▶ TASK ITEM: Do statements (a), (b), and (c) agree with the passage on financing social ventures? Answer yes or no for each, and quote the deciding words. (a) The community would become self-sufficient once it reached 3,000 members. (b) Members could join the community without paying anything. (c) The social entrepreneurs discussed in the book were uncomfortable with using capitalistic incentives.

▶ TEXT SECTION:
Or wholesalers for that matter, on the same basis. Such food isn't money, but it might as well be, considering the benefits to the bottom line.

Not long ago, we received a proposal from a man trying to create a community of young people. We would not have been interested except for the beauty of its financing, which was based on a membership model.

Every member had to pay a modest amount for the privilege of joining this community. The finances had been worked out such that the organization would be self-sufficient if it reached 3,000 members.

All too many of these start-ups want money right away, more money later, and more money after that. Well, this guy's approach was heaven: The philanthropic investor can get out with a clear conscience as soon as success emerges.

Most of the social entrepreneurs we discuss in this book were fairly comfortable with the notion of riding on capitalistic incentives to deliver social benefits. It is why they were so successful.

▶ SOURCE MATERIAL:
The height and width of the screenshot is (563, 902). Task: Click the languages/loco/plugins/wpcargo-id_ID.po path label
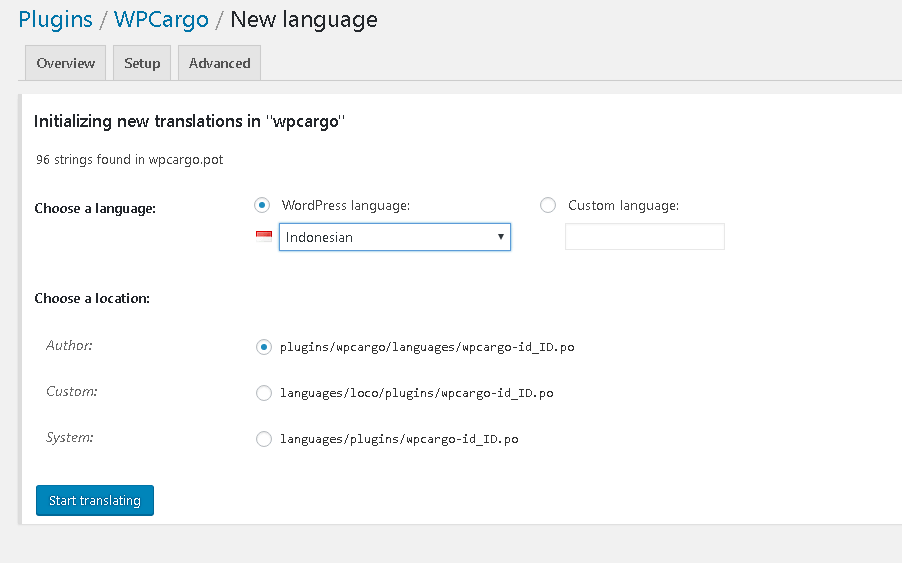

▶ WRITTEN SOLUTION:
(a) Yes: "the organization would be self-sufficient if it reached 3,000 members"
(b) No: "Every member had to pay a modest amount for the privilege of joining this community"
(c) No: "were fairly comfortable with the notion of riding on capitalistic incentives to deliver social benefits"